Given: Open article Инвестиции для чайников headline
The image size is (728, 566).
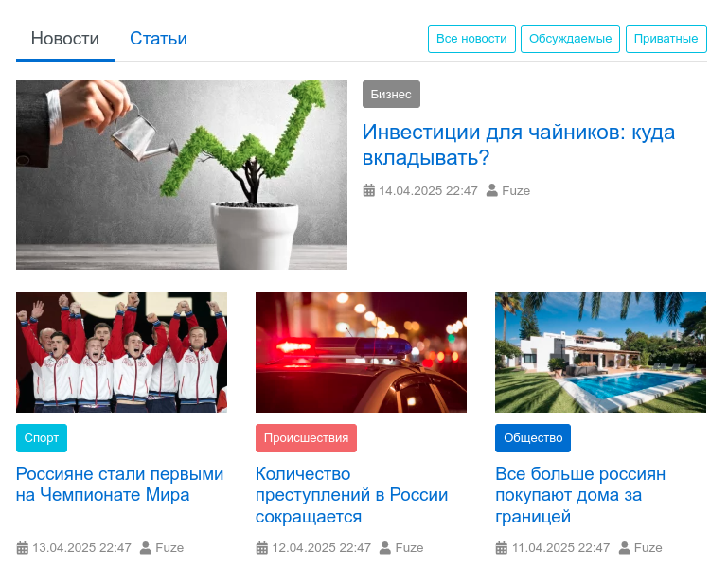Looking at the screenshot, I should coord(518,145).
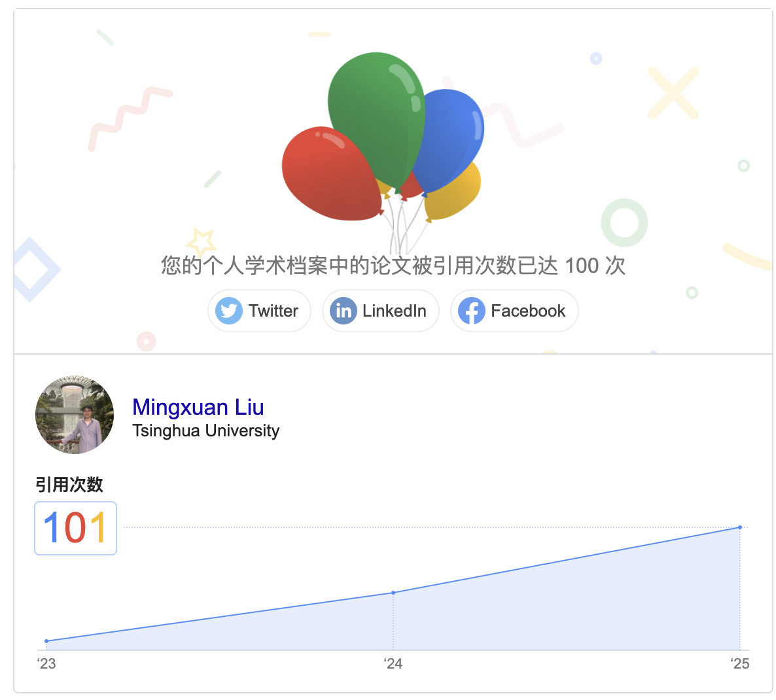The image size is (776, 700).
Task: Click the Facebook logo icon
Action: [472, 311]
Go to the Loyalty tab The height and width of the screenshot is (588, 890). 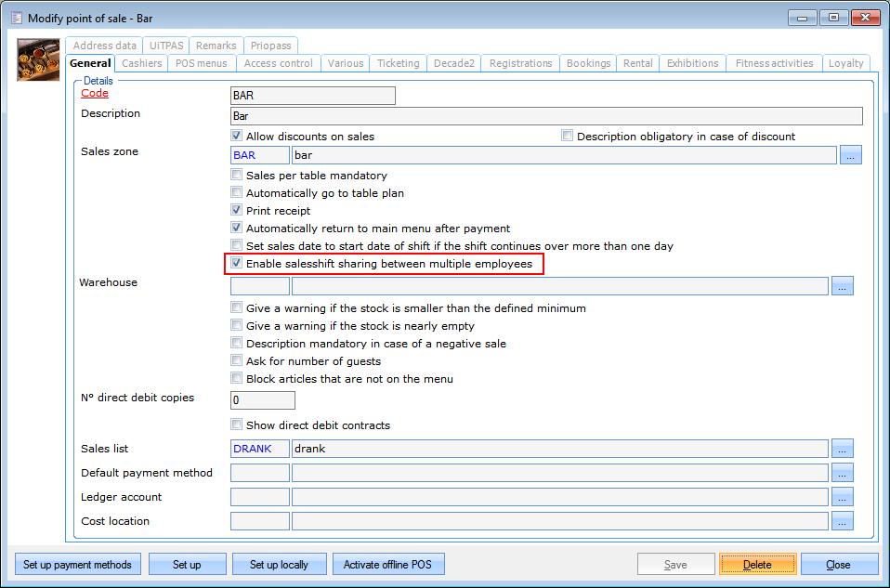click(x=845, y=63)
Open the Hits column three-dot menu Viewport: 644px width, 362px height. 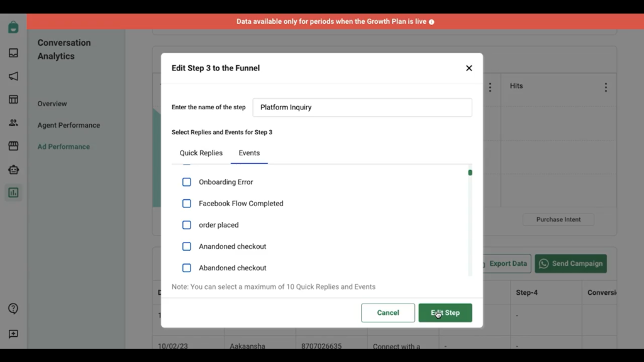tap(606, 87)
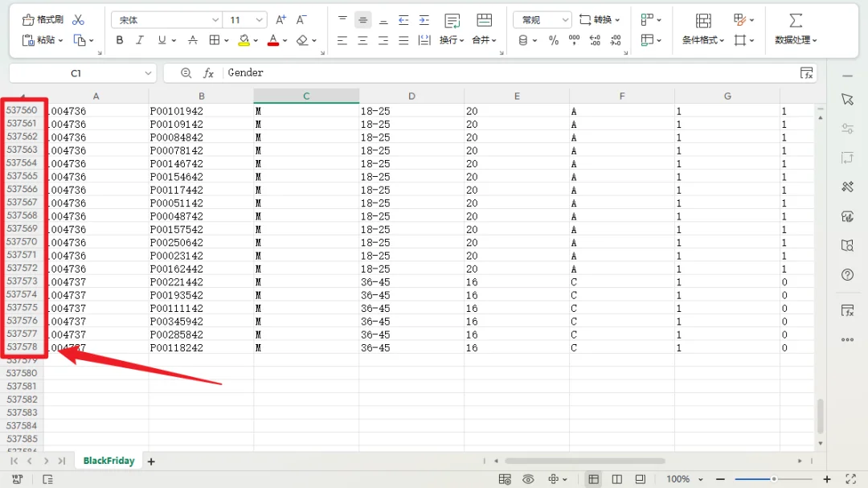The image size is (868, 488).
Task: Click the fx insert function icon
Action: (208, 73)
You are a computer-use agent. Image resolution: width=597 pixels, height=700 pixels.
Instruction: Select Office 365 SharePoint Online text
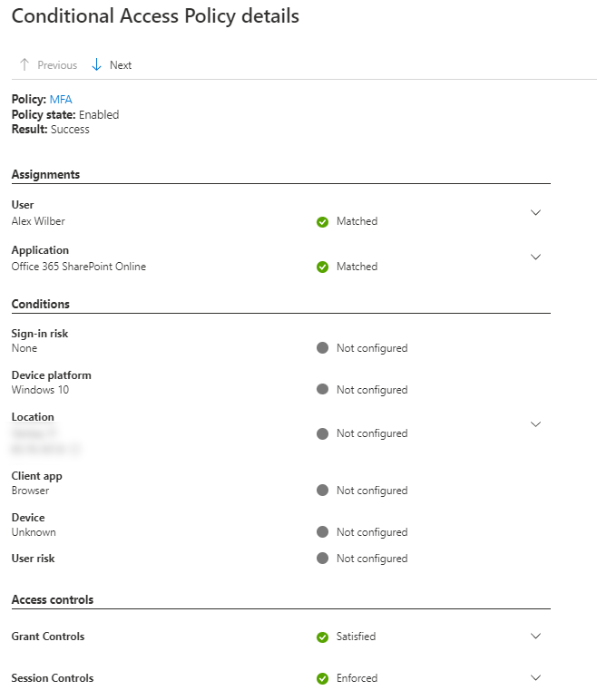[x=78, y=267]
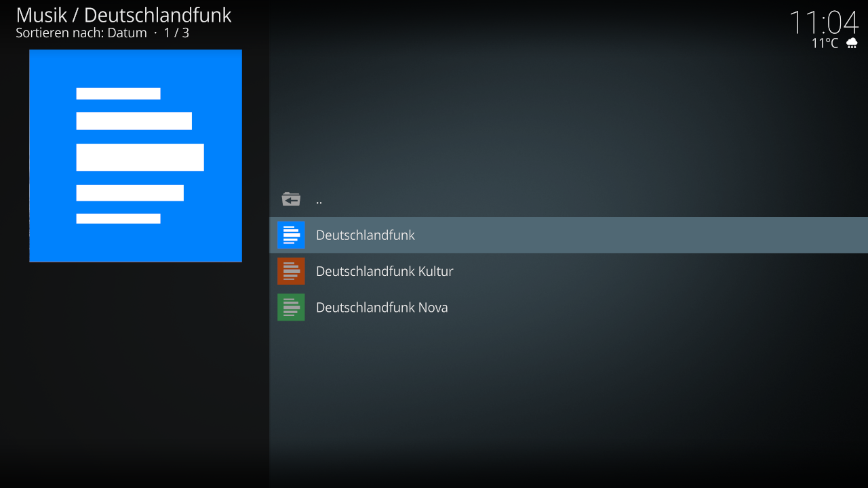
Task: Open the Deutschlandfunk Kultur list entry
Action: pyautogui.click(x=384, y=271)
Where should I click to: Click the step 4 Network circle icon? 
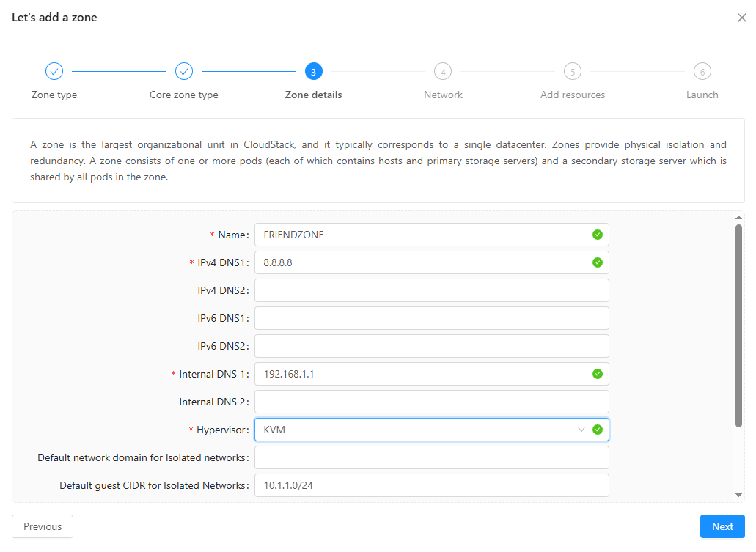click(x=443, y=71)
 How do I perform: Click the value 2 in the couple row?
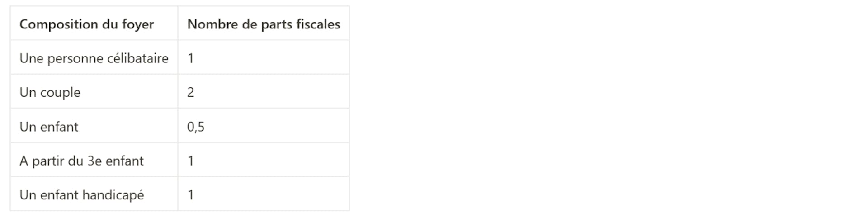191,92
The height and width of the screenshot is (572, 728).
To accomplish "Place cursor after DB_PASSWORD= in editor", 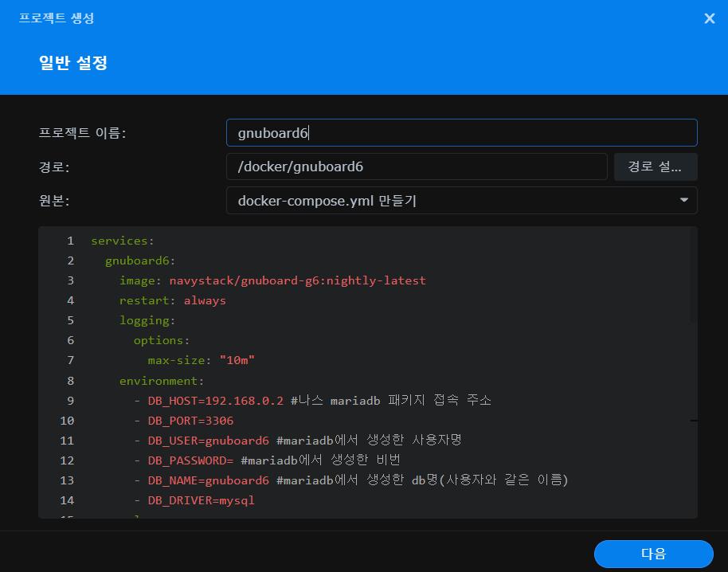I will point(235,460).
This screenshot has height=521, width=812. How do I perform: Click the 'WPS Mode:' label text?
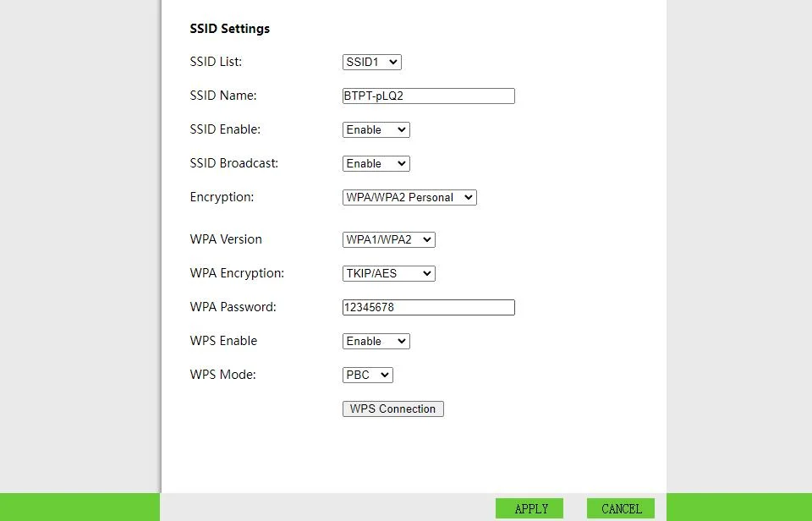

__________________________________________________

> WHAT TO DO
Only the lines starting at the one with "Where should I" and ending at the one with "The height and width of the screenshot is (572, 728)." should be printed, each exactly as it appears in the material above; the pictures are to be omitted.

> OUTPUT
Where should I click to: Click the step 4 Network circle icon? 
click(x=443, y=71)
 How do I perform: Click the value 2 in the couple row?
191,92
The height and width of the screenshot is (572, 728).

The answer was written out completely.